**EXERCISE TASK**
Set down each line of the records below word for word, omitting the pictures.
** begin MATERIAL SUPPLIED **
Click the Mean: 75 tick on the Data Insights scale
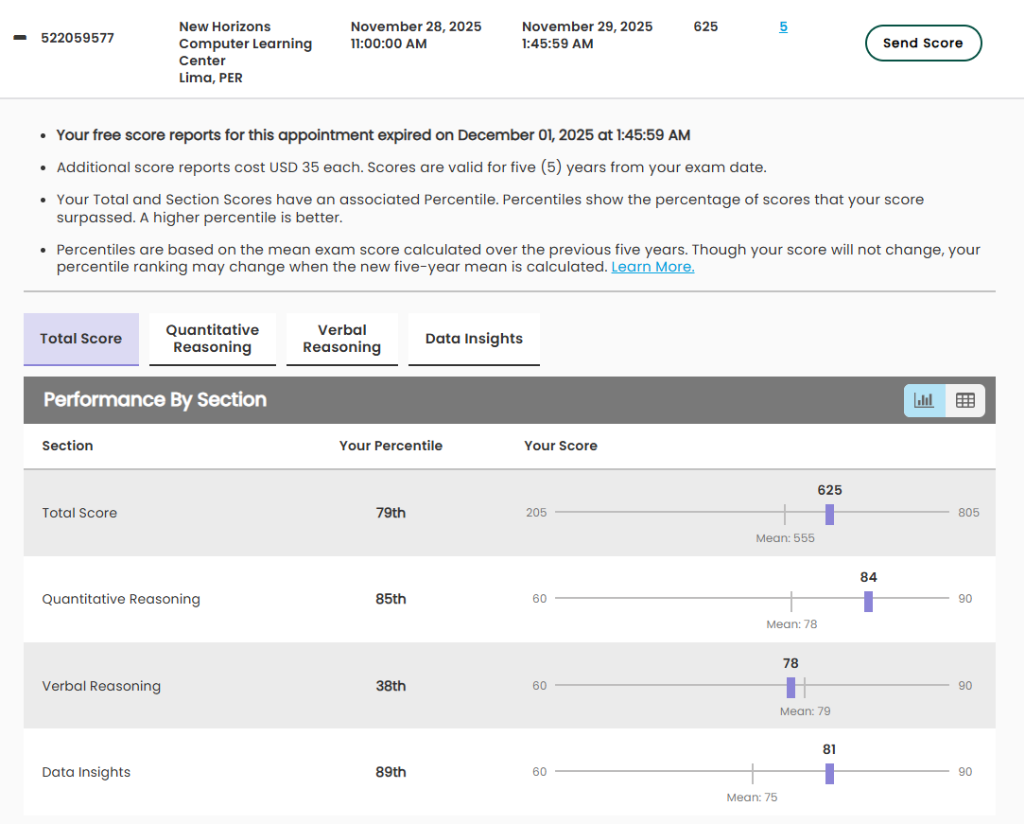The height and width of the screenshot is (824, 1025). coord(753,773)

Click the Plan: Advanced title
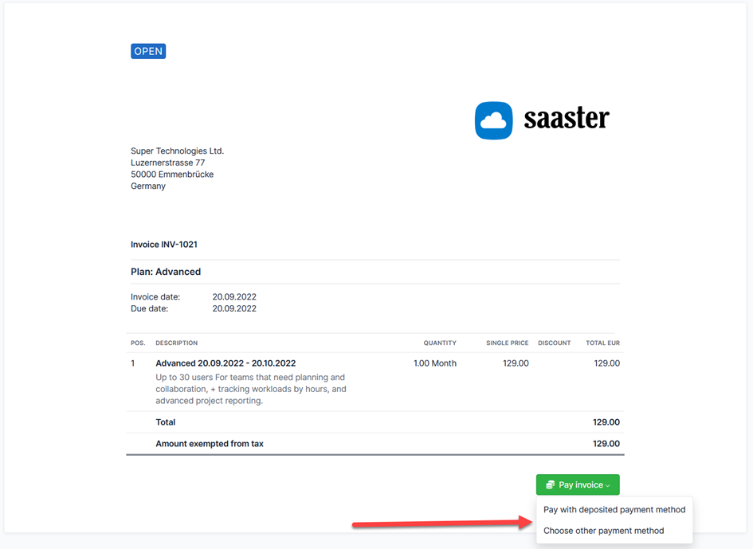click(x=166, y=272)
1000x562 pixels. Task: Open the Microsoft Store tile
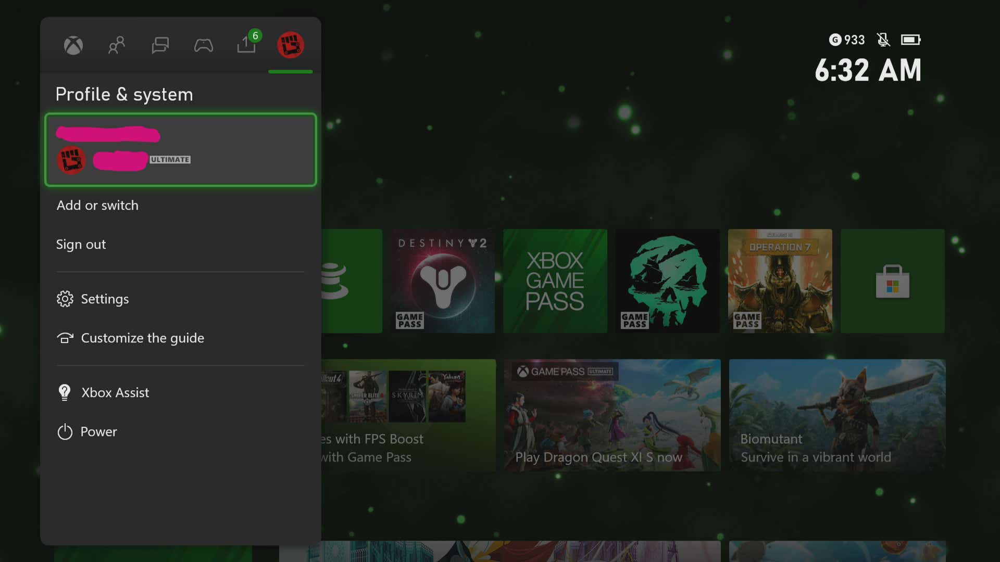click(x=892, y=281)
** end MATERIAL SUPPLIED **
**ANSWER FOR THE TASK**
Click the Mean: 75 tick on the Data Insights scale
The height and width of the screenshot is (824, 1025). coord(753,773)

Click the Plan: Advanced title
click(x=166, y=272)
1000x562 pixels. Task: Open the Microsoft Store tile
click(x=892, y=281)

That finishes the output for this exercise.